Design Token References
Beyond components, we scan CSS files for design token references:
.my-component {
color: var(--ds-color-primary);
padding: var(--ds-spacing-md);
font-size: var(--ds-font-size-body);
}
This reveals which token categories get the most use—colors, spacing, typography—and flags where teams create custom tokens instead of using standard ones.
Accessibility Compliance
For each component instance, we examine accessibility attributes:
<c-button aria-label="Submit form">Submit</c-button>
<c-input-text label="Email" aria-describedby="email-hint" />
<c-modal role="dialog" aria-labelledby="modal-title">...</c-modal>
We check for aria-label and aria-describedby presence, proper labeling for form elements, role attributes, and keyboard navigation support. Together, these give us WCAG compliance indicators at the component level.
The Tech Score
All these metrics feed into a single Tech Score per project—a maturity index that combines:
- Design System adoption rate
- Accessibility compliance
- Token usage consistency
- Best practices adherence
This score makes it easy to identify projects that need attention and track improvement over time.
🏗️ Technical Architecture
For those interested in the implementation:
┌─────────────────┐ ┌─────────────────┐ ┌─────────────────┐
│ GitLab API │────▶│ Insight Miner │────▶│ Insight Hub │
│ (Source) │ │ (Analysis) │ │ (Aggregation) │
└─────────────────┘ └─────────────────┘ └─────────────────┘
│ │
▼ ▼
┌─────────────────┐ ┌─────────────────┐
│ Tree-sitter │ │ Chart.js │
│ AST Parsing │ │ Visualizations │
└─────────────────┘ └─────────────────┘
│
▼
┌─────────────────┐
│ VitePress │
│ Documentation │
└─────────────────┘
Key components:
- Insight Miner: Scans GitLab repositories and performs AST analysis on the codebase
- Insight Hub: Aggregates the collected data and generates reports with visualizations
- Insight Pages: Serves interactive documentation built with VitePress
Performance optimizations: The system uses parallel processing with ThreadPoolExecutor and file content caching. We apply smart filtering—skipping files larger than 1MB and performing quick content checks before deeper analysis. Incremental analysis avoids re-processing unchanged code.
📈 The Output: Auto-Generated Dashboards
Every scan produces interactive dashboards with charts and visualizations, along with detailed reports broken down by Digital Factory. Each project gets a scorecard with actionable recommendations, plus trend analysis showing how metrics evolve over time.

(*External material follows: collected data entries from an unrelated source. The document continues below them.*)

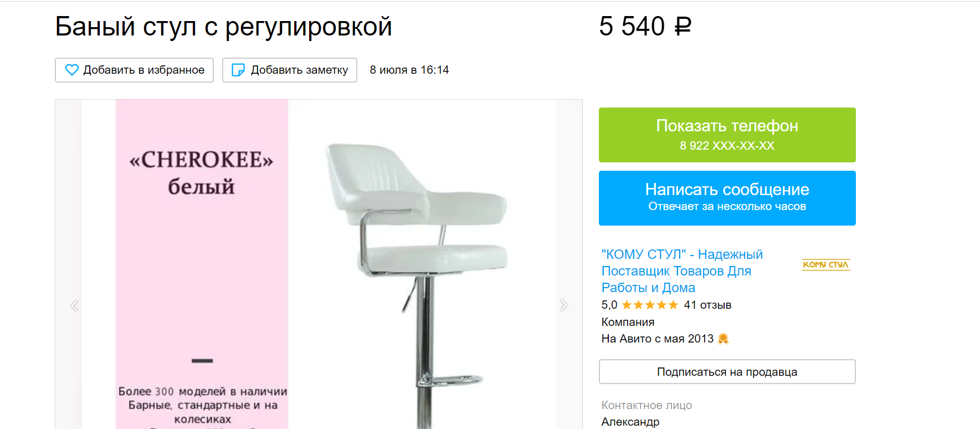Click Добавить заметку button

click(290, 70)
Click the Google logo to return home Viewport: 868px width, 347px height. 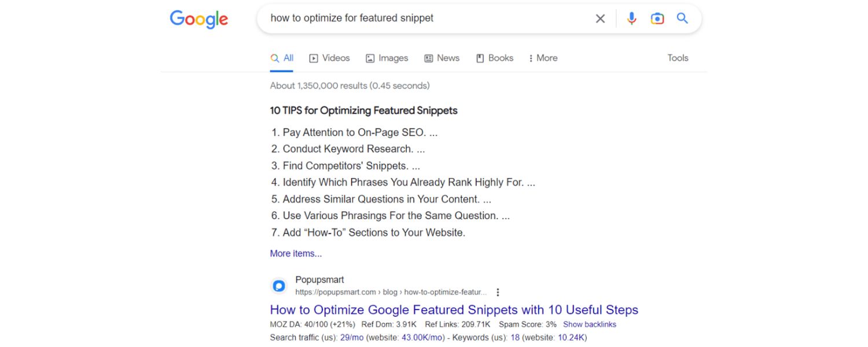click(198, 19)
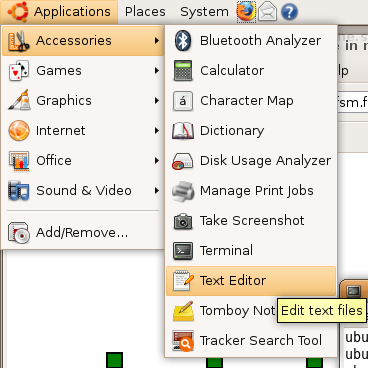Click the blue help question mark icon
The image size is (368, 368).
click(289, 12)
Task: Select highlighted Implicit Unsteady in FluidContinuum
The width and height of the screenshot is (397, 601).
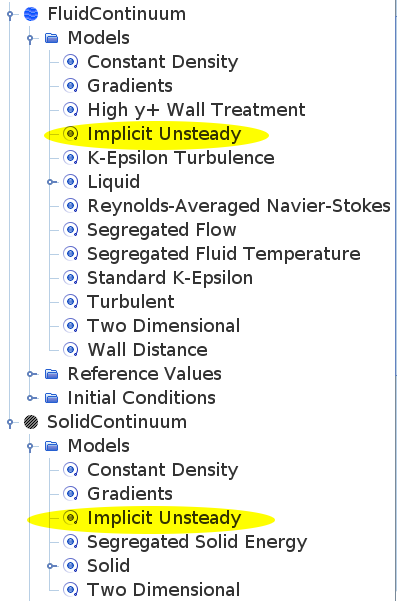Action: coord(164,134)
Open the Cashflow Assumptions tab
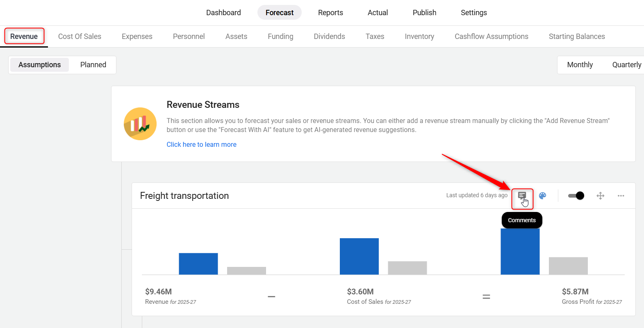Image resolution: width=644 pixels, height=328 pixels. (x=491, y=36)
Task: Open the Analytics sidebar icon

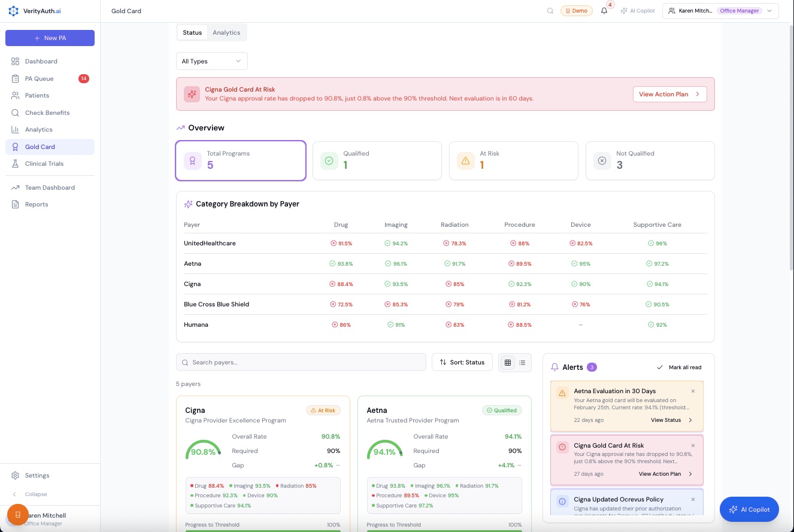Action: pyautogui.click(x=16, y=129)
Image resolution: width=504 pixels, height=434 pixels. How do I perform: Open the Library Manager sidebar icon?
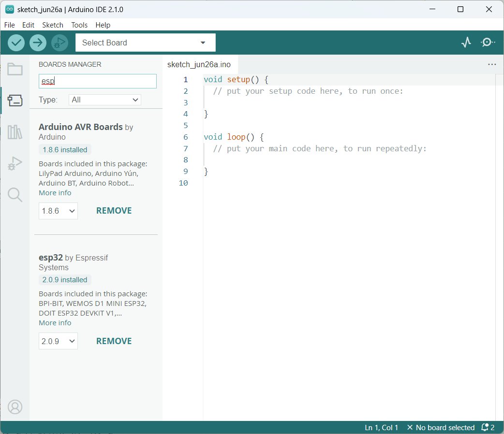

These dashboards are automatically generated and reviewed in every Digital Factory performance meeting. No manual reporting required.
🎓 Lessons Learned
Building this system taught us several things.

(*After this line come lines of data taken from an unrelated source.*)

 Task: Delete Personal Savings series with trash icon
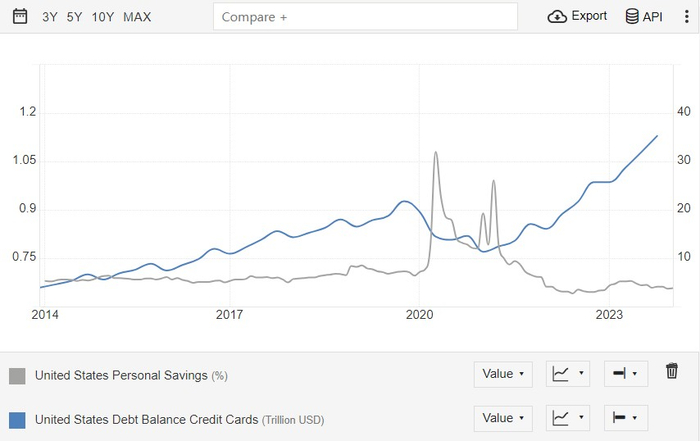coord(672,372)
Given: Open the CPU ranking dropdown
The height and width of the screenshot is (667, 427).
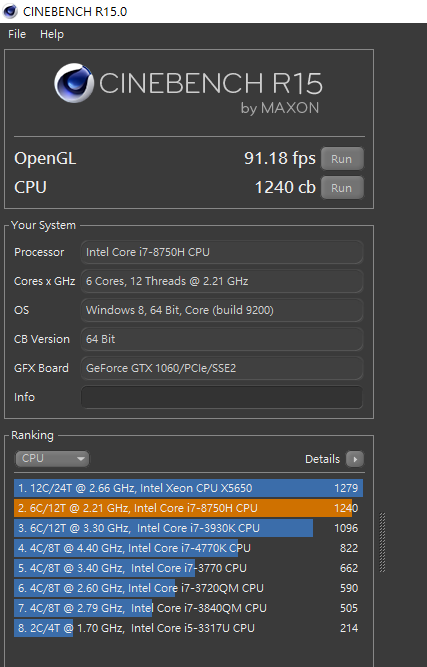Looking at the screenshot, I should pos(52,459).
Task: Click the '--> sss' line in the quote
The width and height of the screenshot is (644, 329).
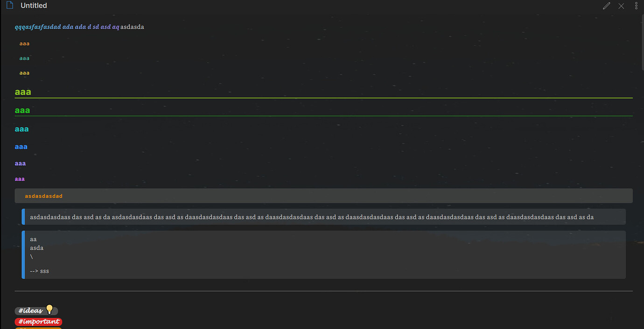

Measure what matters. npm install counts are vanity metrics—actual component usage in code tells the real story.
Automate everything. Manual reporting doesn’t scale. If it’s not automated, it won’t happen consistently.
Connect to business rhythms. Dashboards reviewed in performance meetings create accountability. Data without visibility is useless.
Start simple, then go deep. We began with basic framework detection; AST parsing came later. Iterate based on what matters most.
Invest in foundations. Starter kits spread standards across teams effectively when done right.
🔮 What’s Next
We’re now looking at how to expand the system. AI-powered recommendations could suggest specific accessibility fixes. Predictive alerts would flag projects before they drift from standards. We’re exploring cross-project component sharing analysis to identify reuse opportunities, and real-time scanning via CI/CD integration for immediate feedback.
The goal remains the same: replace assumptions with data, and turn that data into action.
Interested in building something similar? Feel free to reach out—happy to share more details about our approach.
A Design System without measurement is a blind investment. With our Frontend Observatory, we now have a 360° view: from the tech ecosystem down to every component and accessibility attribute. If you can't measure it, you can't improve it.